Following are \({ }^{1} \mathrm{H}\)-NMR and \({ }^{13} \mathrm{C} N \mathrm{NMR}\) spectral data for compound \(\mathrm{G}\left(\mathrm{C}_{10} \mathrm{H}_{10} \mathrm{O}\right)\). From this information, deduce the structure of compound \(G\). $$ \begin{array}{lrr} { }^{1} \text { H-NMR } & \multicolumn{2}{c}{{ }^{13} \text { C-NMR }} \\ \hline 2.50(\mathrm{t}, 2 \mathrm{H}) & 210.19 & 126.82 \\ 3.05(\mathrm{t}, 2 \mathrm{H}) & 136.64 & 126.75 \\ 3.58(\mathrm{~s}, 2 \mathrm{H}) & 133.25 & 45.02 \\ 7.1-7.3(\mathrm{~m}, 4 \mathrm{H}) & 128.14 & 38.11 \\ 127.75 & & 28.34 \\ \hline \end{array} $$

From the given \({ }^{1}\mathrm{H}\)-NMR spectrum, we have four sets of signals: 1. A triplet at 2.50 ppm integrating to 2 H 2. A triplet at 3.05 ppm integrating to 2 H 3. A singlet at 3.58 ppm integrating to 2 H 4. A multiplet between 7.1 and 7.3 ppm integrating to 4 H

From the given \({ }^{13}\mathrm{C}\)-NMR spectrum, we have eight different signals: 1. 210.19 ppm 2. 136.64 ppm 3. 133.25 ppm 4. 128.14 ppm 5. 127.75 ppm 6. 126.82 ppm 7. 126.75 ppm 8. 45.02 ppm 9. 38.11 ppm 10. 28.34 ppm

Now, let's assign the environments for the hydrogens using the \({ }^{1}\mathrm{H}\)-NMR spectrum: 1. A triplet at 2.50 ppm integrating to 2 H: This is characteristic for a methylene (-CH2-) group next to an unsaturated system (alkenes, carbonyls). 2. A triplet at 3.05 ppm integrating to 2 H: This is also characteristic for a methylene (-CH2-) group but next to an electronegative atom (oxygen or nitrogen). 3. A singlet at 3.58 ppm integrating to 2 H: A singlet indicates no coupling, indicating these hydrogens are not near another hydrogen. This suggests these hydrogens are attached to an oxygen in a methoxy group (-O-CH3). 4. A multiplet between 7.1 and 7.3 ppm integrating to 4 H: This corresponds to a group of four hydrogens in an aromatic environment.

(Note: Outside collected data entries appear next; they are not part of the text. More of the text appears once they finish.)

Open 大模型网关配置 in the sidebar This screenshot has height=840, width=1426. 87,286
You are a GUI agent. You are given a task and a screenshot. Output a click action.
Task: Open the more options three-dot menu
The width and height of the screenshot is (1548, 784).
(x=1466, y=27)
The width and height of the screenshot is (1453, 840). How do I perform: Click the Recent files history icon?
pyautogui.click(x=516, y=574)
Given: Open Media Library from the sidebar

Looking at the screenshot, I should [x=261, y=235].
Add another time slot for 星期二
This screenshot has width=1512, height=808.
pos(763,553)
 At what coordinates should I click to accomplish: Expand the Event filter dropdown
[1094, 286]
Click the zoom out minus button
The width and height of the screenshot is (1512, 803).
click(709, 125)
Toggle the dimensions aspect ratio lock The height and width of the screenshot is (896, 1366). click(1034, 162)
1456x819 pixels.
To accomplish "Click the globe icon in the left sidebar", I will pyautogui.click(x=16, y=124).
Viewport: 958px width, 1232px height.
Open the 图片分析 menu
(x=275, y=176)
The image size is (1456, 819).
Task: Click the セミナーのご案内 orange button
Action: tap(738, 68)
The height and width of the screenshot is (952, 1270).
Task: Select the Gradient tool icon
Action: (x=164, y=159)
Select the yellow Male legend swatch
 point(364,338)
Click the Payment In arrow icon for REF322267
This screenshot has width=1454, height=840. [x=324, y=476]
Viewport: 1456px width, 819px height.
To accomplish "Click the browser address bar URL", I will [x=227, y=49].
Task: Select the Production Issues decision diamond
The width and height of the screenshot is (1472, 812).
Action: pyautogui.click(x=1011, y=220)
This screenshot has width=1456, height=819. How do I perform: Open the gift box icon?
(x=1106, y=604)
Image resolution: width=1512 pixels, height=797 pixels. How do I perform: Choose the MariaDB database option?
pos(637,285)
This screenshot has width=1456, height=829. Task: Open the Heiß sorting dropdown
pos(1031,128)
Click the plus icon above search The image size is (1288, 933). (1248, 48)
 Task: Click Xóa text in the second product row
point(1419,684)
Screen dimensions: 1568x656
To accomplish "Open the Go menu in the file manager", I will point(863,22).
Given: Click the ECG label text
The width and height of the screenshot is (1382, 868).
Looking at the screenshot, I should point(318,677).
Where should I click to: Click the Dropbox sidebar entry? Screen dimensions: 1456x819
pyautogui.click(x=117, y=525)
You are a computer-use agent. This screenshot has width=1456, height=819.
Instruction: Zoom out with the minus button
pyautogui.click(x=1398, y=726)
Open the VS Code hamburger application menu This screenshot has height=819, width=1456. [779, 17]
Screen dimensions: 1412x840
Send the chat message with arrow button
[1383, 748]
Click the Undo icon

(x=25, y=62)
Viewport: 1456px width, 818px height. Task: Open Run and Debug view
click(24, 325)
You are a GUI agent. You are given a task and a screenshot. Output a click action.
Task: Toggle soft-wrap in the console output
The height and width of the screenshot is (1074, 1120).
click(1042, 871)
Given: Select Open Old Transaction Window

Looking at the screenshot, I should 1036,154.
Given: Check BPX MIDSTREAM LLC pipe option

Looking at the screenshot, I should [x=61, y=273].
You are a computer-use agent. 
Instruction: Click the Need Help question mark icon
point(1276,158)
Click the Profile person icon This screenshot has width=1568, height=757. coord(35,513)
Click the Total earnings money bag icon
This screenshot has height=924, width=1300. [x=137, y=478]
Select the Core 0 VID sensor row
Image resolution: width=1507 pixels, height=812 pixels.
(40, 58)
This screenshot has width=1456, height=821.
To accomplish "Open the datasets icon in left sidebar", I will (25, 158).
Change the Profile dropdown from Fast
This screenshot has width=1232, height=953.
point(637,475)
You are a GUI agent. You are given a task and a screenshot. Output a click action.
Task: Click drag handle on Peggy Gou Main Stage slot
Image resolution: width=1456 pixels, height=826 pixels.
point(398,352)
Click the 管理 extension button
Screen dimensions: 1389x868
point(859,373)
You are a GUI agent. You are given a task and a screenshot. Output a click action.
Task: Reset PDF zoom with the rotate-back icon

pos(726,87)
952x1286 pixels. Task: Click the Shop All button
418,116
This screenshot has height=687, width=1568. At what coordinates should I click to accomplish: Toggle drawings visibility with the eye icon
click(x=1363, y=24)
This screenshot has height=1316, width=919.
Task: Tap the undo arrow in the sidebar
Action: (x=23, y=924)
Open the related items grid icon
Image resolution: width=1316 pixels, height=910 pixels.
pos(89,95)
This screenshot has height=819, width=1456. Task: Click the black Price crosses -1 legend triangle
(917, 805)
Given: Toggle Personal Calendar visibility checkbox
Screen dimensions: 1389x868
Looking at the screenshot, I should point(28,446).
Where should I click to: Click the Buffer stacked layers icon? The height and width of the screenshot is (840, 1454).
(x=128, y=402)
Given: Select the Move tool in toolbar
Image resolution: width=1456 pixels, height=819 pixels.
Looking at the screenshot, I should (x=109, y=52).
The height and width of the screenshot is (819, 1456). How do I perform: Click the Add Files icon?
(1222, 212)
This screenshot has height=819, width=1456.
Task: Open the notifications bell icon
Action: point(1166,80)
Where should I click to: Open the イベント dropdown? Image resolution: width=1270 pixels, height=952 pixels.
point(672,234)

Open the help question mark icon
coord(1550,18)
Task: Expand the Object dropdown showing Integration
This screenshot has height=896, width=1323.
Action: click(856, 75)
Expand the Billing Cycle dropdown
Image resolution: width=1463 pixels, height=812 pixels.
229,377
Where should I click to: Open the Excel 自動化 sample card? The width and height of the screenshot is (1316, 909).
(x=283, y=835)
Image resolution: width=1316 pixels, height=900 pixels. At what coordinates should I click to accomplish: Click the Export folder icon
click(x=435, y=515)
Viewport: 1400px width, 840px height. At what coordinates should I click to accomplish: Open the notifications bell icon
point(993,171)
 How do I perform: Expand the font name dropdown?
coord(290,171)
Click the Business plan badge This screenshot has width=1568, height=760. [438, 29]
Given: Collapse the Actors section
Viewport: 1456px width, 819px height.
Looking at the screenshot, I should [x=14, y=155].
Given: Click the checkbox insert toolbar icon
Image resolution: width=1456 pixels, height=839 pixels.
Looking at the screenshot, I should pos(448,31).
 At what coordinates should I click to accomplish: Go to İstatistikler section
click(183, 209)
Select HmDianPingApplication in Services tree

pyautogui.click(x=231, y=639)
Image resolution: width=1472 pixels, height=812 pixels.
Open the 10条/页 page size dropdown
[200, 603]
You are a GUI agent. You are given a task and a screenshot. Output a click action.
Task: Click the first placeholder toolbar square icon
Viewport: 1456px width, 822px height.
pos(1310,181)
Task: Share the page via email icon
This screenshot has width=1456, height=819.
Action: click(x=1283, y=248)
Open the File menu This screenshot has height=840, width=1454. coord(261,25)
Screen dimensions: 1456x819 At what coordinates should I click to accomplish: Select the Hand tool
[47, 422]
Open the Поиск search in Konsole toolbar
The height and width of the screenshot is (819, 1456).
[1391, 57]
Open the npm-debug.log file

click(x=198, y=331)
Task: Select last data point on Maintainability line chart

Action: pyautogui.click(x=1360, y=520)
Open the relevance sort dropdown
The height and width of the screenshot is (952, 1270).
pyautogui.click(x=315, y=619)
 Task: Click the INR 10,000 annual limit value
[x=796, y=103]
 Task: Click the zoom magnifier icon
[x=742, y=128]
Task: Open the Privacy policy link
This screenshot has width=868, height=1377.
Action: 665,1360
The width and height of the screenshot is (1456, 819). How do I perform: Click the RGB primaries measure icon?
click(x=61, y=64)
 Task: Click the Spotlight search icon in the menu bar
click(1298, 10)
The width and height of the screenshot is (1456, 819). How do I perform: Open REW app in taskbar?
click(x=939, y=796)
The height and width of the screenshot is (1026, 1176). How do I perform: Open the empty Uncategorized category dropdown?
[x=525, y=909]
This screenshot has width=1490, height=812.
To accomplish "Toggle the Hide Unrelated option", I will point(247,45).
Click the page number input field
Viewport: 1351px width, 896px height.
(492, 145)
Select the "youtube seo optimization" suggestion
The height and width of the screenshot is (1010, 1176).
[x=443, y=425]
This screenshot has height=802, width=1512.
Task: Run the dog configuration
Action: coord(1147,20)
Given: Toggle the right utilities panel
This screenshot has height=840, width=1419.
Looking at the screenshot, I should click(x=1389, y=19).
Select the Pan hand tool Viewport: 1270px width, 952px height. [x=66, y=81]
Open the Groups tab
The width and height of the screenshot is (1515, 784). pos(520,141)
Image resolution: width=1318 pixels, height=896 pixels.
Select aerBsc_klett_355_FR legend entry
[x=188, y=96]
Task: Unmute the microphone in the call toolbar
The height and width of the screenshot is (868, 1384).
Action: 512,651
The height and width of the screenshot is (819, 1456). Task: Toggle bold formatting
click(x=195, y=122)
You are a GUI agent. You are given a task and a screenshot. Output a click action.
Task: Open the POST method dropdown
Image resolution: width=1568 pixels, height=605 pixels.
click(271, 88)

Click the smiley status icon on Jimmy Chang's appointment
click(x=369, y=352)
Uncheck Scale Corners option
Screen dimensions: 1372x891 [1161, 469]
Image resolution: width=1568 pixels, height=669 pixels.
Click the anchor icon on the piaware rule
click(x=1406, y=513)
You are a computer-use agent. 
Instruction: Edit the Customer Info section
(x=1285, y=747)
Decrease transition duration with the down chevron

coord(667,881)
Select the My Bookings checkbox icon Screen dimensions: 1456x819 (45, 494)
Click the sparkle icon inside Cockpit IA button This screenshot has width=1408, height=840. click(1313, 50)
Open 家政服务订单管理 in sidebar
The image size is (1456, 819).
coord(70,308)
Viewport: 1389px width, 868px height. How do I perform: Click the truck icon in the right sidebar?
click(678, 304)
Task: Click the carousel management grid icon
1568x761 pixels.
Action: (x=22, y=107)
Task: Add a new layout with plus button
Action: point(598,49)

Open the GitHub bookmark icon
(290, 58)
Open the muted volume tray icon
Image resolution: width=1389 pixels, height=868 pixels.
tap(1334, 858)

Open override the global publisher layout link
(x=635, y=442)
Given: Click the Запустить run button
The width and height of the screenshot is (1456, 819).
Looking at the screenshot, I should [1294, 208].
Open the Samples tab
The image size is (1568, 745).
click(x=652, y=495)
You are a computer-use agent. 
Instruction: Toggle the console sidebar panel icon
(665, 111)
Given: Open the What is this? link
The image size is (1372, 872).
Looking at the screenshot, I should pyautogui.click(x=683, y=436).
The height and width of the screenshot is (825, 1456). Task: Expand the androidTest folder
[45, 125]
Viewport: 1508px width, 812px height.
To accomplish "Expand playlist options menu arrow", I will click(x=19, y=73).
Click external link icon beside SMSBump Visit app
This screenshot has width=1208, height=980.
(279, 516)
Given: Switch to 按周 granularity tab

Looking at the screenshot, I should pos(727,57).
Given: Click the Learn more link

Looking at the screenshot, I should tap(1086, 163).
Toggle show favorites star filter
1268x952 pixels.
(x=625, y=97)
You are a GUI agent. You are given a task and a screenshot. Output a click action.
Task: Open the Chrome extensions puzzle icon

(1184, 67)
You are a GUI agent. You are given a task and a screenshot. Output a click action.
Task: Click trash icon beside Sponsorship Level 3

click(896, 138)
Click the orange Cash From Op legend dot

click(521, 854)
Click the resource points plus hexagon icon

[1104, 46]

Using the \({ }^{13}\mathrm{C}\)-NMR spectrum, we can assign the environments for the carbons: 1. 210.19 ppm: Carbonyl carbon (C=O) 2. 136.64 ppm, 133.25 ppm, 128.14 ppm, 127.75 ppm, 126.82 ppm, and 126.75 ppm: These signals are characteristic of aromatic carbons. 3. 45.02 ppm: Methoxy carbon attached to an oxygen (-O-CH3) 4. 38.11 ppm: Methylene (-CH2-) carbon next to a carbonyl group or double bond 5. 28.34 ppm: Methylene (-CH2-) carbon next to an electronegative atom (oxygen or nitrogen)

Combining the information obtained from the \({ }^{1}\mathrm{H}\)-NMR and \({ }^{13}\mathrm{C} \mathrm{NMR}\) spectra, we can propose a structure for compound G: 1. The presence of four aromatic hydrogens with six aromatic carbons suggests a disubstituted benzene ring. 2. The presence of a carbonyl group and a methoxy group suggests an ester functional group attached to the benzene ring. 3. Two different methylenes with triplets suggest two ethyl groups with different chemical environments. One ethyl group is attached to the benzene ring, and the other is linked to the carbonyl carbon of the ester. Therefore, the structure of compound G is ethyl benzoate with a methoxy group para to the ester, or para-methoxyethylbenzoate with the molecular formula \(\mathrm{C}_{10}\mathrm{H}_{10}\mathrm{O}\).